So that the reader does not presume that I am solely focused on what seems like the role of the MAGA “Christians,” there are also very progressive and liberal expressions of the church that wear their woke-ism as a badge. They are quite arrogant about it. Loving their causes, they get folks riled up about all kinds of social issues. They see and label anyone who is right of center as the boogeyman. Paying scant attention to the bedrock claim of the church – God raised the crucified Jesus from the dead – they devote energy to their causes. Sadly, the evidence reveals more talk than action, more finger-pointing and blame than trying to bridge differences.
Tension with the Truth
A friend of mine who is a bishop of one the ELCA synods in the south told me that two-thirds of the pastors in his synod are under great duress in the congregations they serve. Because they have preached and taught about racial justice, white privilege, and climate change, influential parishioners have attacked them for being a “mouthpiece of CNN and MSNBC.” Pastors often feel threatened by the realities that if they preach or teach about racial justice, gun control, or climate change, large donors will leave. Even worse, the pastor may be forced to resign.
########################################
YOUR TASK:
Set down, word for word, everything in the passage on church politics from "Tension with the" down to "forced to resign.". The data that follows has no connection to the passage on church politics.

DATA BLOCK:
########################################
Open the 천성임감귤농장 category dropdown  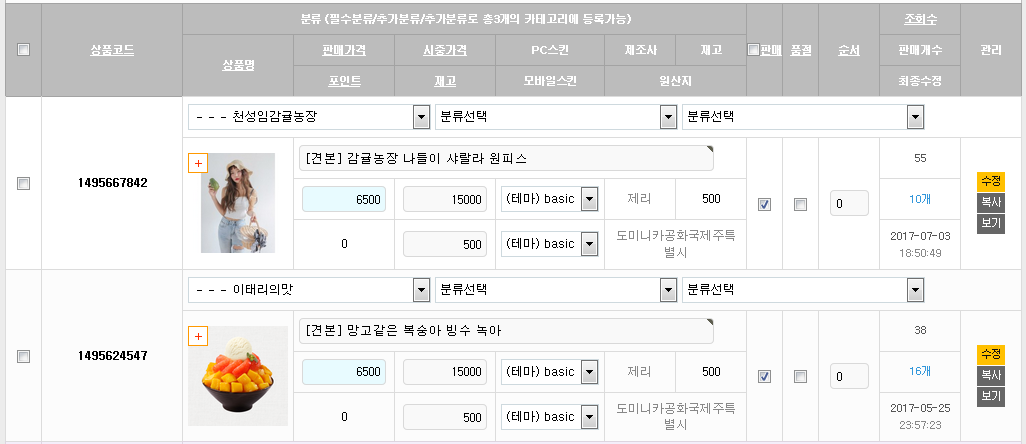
########################################
TASK ANSWER:
Tension with the Truth
A friend of mine who is a bishop of one the ELCA synods in the south told me that two-thirds of the pastors in his synod are under great duress in the congregations they serve. Because they have preached and taught about racial justice, white privilege, and climate change, influential parishioners have attacked them for being a “mouthpiece of CNN and MSNBC.” Pastors often feel threatened by the realities that if they preach or teach about racial justice, gun control, or climate change, large donors will leave. Even worse, the pastor may be forced to resign.